There was a man who had a dark, narrow face and a top hat. He had long hair, but it was in pieces. The hat had a flower and something long and scraggly like grass but it wasn’t.
“It’s a feather,” he said. He was so glad to have found the word, it just came out. Then he wasn’t sure what he just said.
The man stopped and turned and looked at him. The long green feather bobbled above his head. Do you see me?
“Yes.”
“Erik? It’s okay, honey. Go back to sleep…” (But that was someone else and he didn’t know them right then.)
The man was coming nearer. He had a gold tooth. He looked like he thought something was funny. It must be the brain damage.
He was tall. Not tall. There weren’t words. Big. Bigger than anything and strong. Maybe like a horse.
He put two fingers on Erik’s forehead and he was cold. There was no more pain. There was nothing.
Go to sleep, child.
Nothing, for a little while. Not even darkness. Nothing at all.
She woke him and they were arguing about it. She said he needed a schedule. His uncle said he needed to sleep.
No, it was something else. Maybe it was later. He couldn’t remember.
The man… the man… (I know who he is. Why don’t I know who he is?) was saying he didn’t want that thing in here. That… that shrine in here. He said he was going to break it. And she said, “That won’t make them go away, that will only piss them off!”
It’s your uncle.
It was a little black man, pitch black. He hid in corners. Sometimes you could see him moving.
Yes. Thanks. Uncle. My uncle. He’d have to remember it.
He used to be nice to us, the little man said. He had a piece of something dark. Metal. He took a bite of it. Erik could hear him crunching and he didn’t like it.

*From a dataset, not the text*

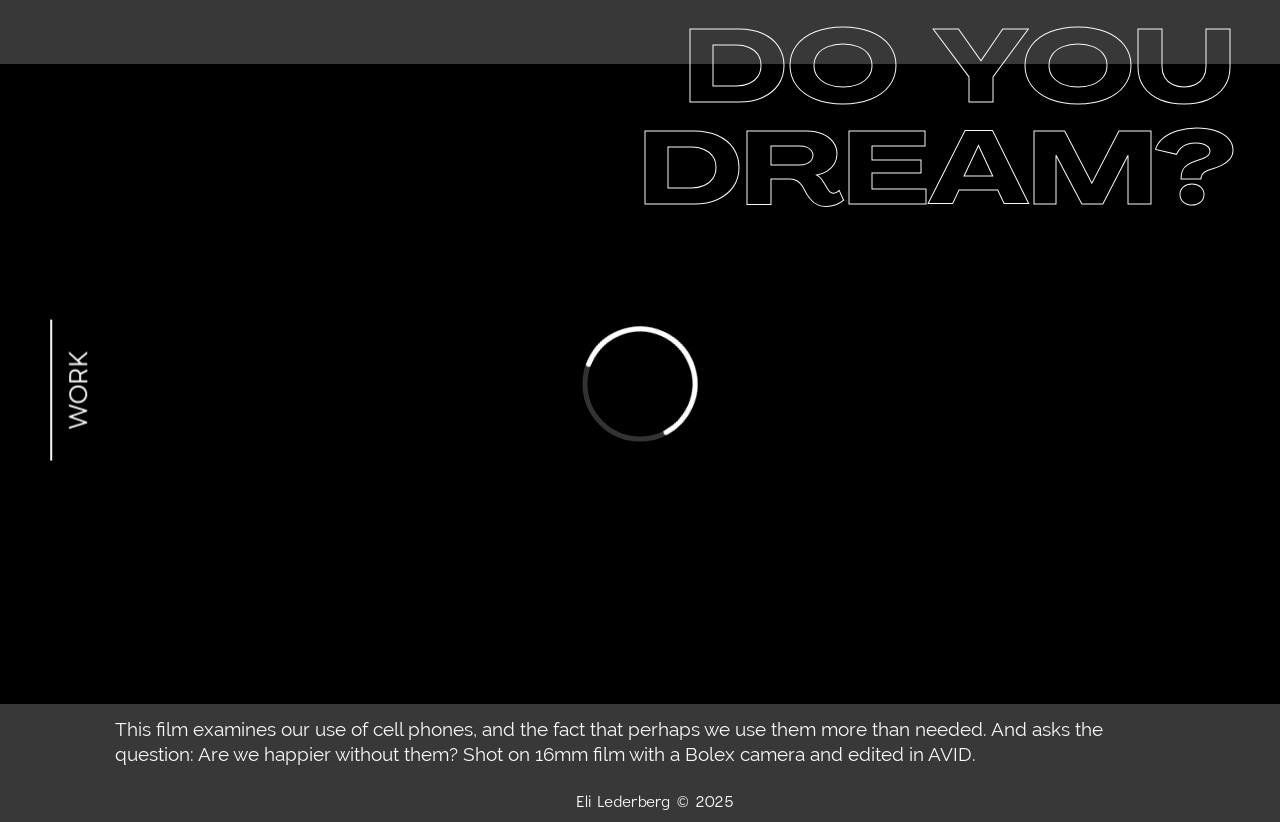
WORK (77, 390)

“Please don’t. We need that.” They needed metal, for people.
He was metal now too.
I’ll send more, the little man said.
You’d better replace that nail, the fat woman with dimpled elbows said. This house is hardly holding together as it is.
It’s okay, said the white girl. It won’t fall down. It will blow up.

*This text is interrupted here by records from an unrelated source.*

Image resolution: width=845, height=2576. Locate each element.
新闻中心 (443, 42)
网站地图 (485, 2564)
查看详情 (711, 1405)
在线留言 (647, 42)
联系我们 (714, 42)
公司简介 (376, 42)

Not if I have anything to say about it! the fat woman declared.
Sometimes they were so loud. Sometimes there were so many of them and they were so loud. The fat woman and the white girl and the black man and the limping man were only the ones who kept coming back. Sometimes the others were only walking through. Sometimes they stopped and looked at him. Sometimes they talked to him. Sometimes they just talked to each other.
Sometimes he could hardly breathe for all the people in here.
And sometimes he couldn’t see them at all. It was only his uncle, and sometimes the woman, and sometimes the brown girl. He liked that better. As the pain lessened and the bad taste went away, he could fit the pieces a little better, and he understood the others weren’t really real. They were there, but they weren’t really real like the man and the woman and the girl. They didn’t work the same way.
They didn’t care about him the same.
He didn’t talk to them so much anymore. It was hard to talk, and he wanted the words for his uncle and his friends.
There were things to do. There was breakfast, lunch and dinner. There was trying to sit up, and trying to stand up, and trying to walk — and trying not to throw up. There was a story about a boy and a wolf he needed very badly to remember and understand, so they wouldn’t be so worried about him. There was ice water (so good). There was medicine (not good at all) but it helped the pain and it helped him sleep, and when he slept things were a little easier.
They didn’t talk to him so much anymore. He still saw them sometimes, but he could pretend they weren’t there.
He remembered… He remembered he was adjusting. He remembered it was going to be okay.